Multicolor Tunable Luminescence Based on Tb3+/Eu3+ Doping through a Facile Hydrothermal Route.

Ln3+-doped fluoride is a far efficient material for realizing multicolor emission, which plays an important part in full-color displays, biolabeling, and MRI. However, studies on the multicolor tuning properties of Ln3+-doped fluoride are mainly concentrated on a complicated process using three or more dopants, and the principle of energy transfer mechanism is still unclear. Herein, multicolor tunable emission is successfully obtained only by codoping with Tb3+ and Eu3+ ions in β-NaGdF4 submicrocrystals via a facile hydrothermal route. Our work reveals that various emission colors can be obtained and tuned from red, orange-red, pink, and blue-green to green under single excitation energy via codoping Tb3+ and Eu3+ with rationally changed Eu3+/Tb3+ molar ratio due to the energy transfer between Tb3+ and Eu3+ ions in the β-NaGdF4 host matrix. Meanwhile, the energy transfer mechanism in β-NaGdF4: x Eu3+/y Tb3+ (x + y = 5 mol %) submicrocrystals is investigated.
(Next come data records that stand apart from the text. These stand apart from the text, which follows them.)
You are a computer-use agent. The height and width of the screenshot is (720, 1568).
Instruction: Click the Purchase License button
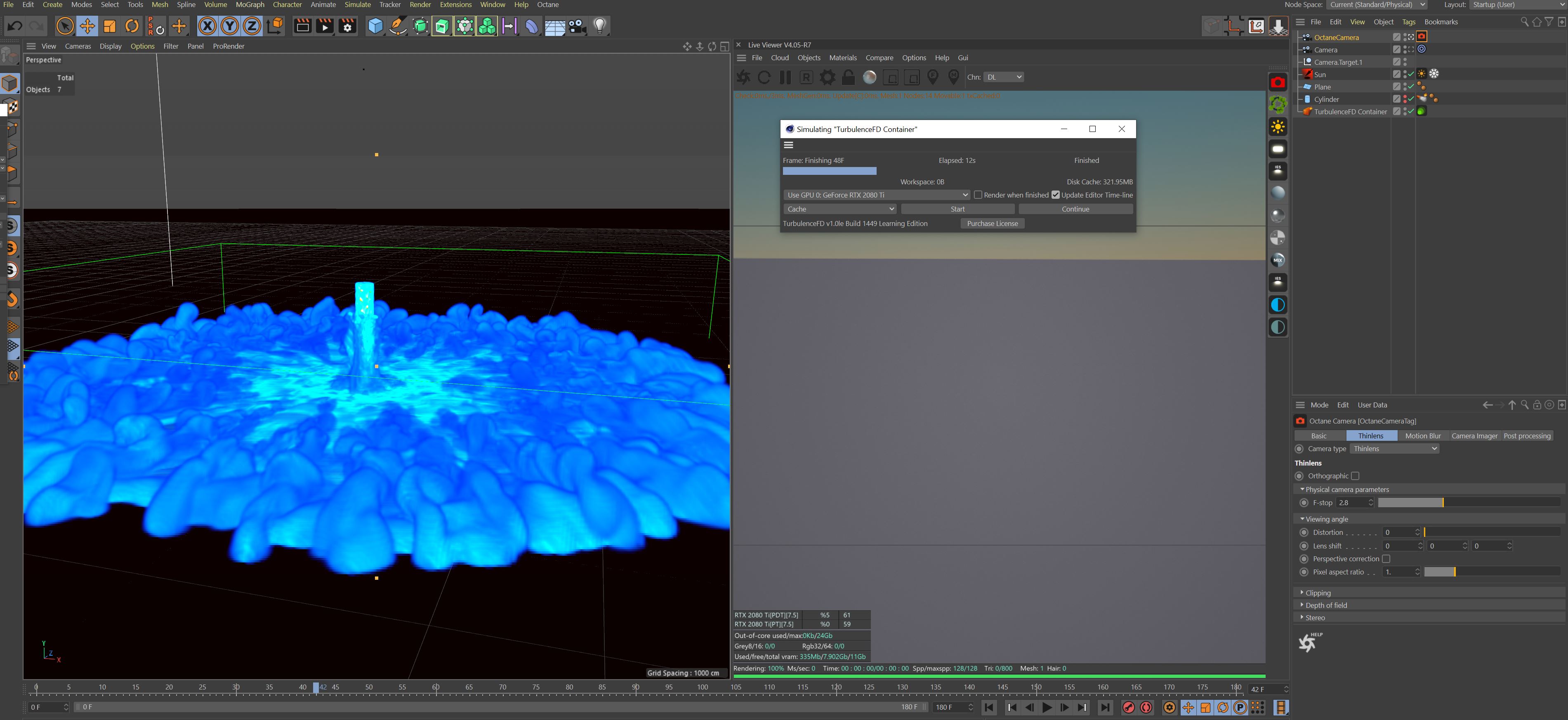992,224
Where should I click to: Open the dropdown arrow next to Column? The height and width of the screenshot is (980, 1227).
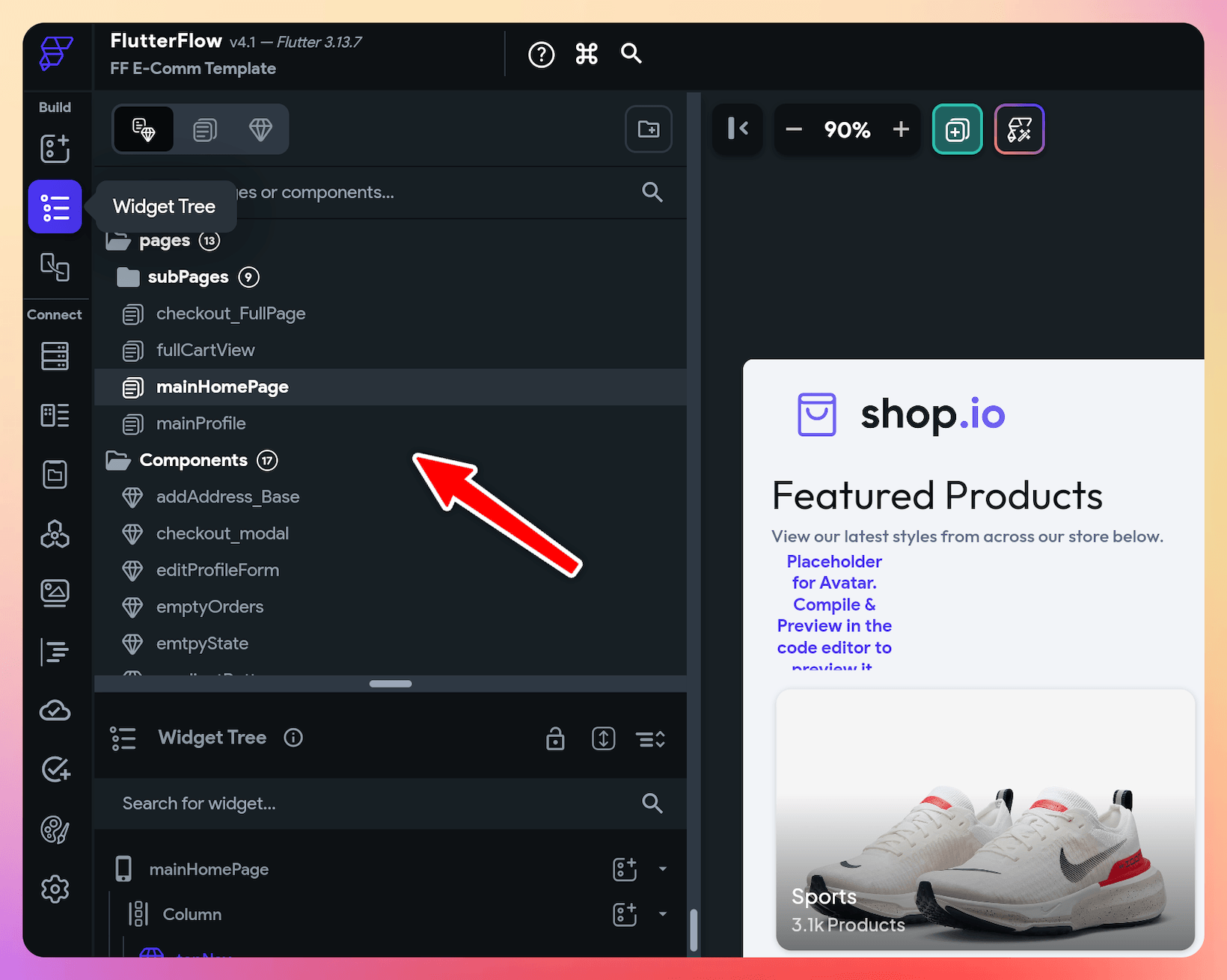[661, 913]
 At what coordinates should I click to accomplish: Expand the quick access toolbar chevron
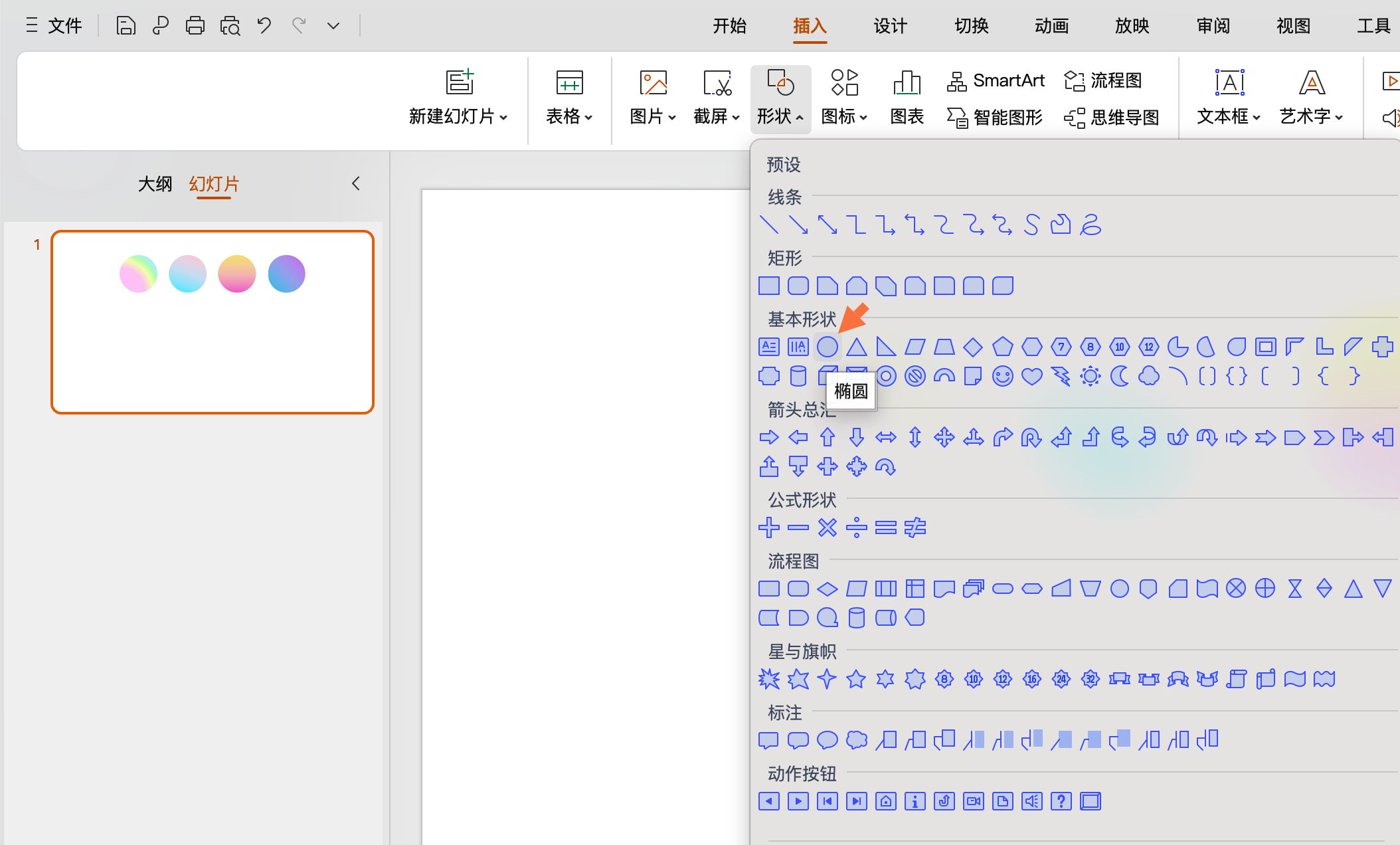[333, 26]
Our results evidence the potential of the dopants' distribution density as an effective way for analyzing energy transfer and multicolor-controlled mechanism in other rare earth fluoride luminescence materials. Discussions on the multicolor luminescence under a certain dopant concentration based on single host and wavelength excitation are essential toward the goal of the practical applications in the field of light display systems and optoelectronic devices.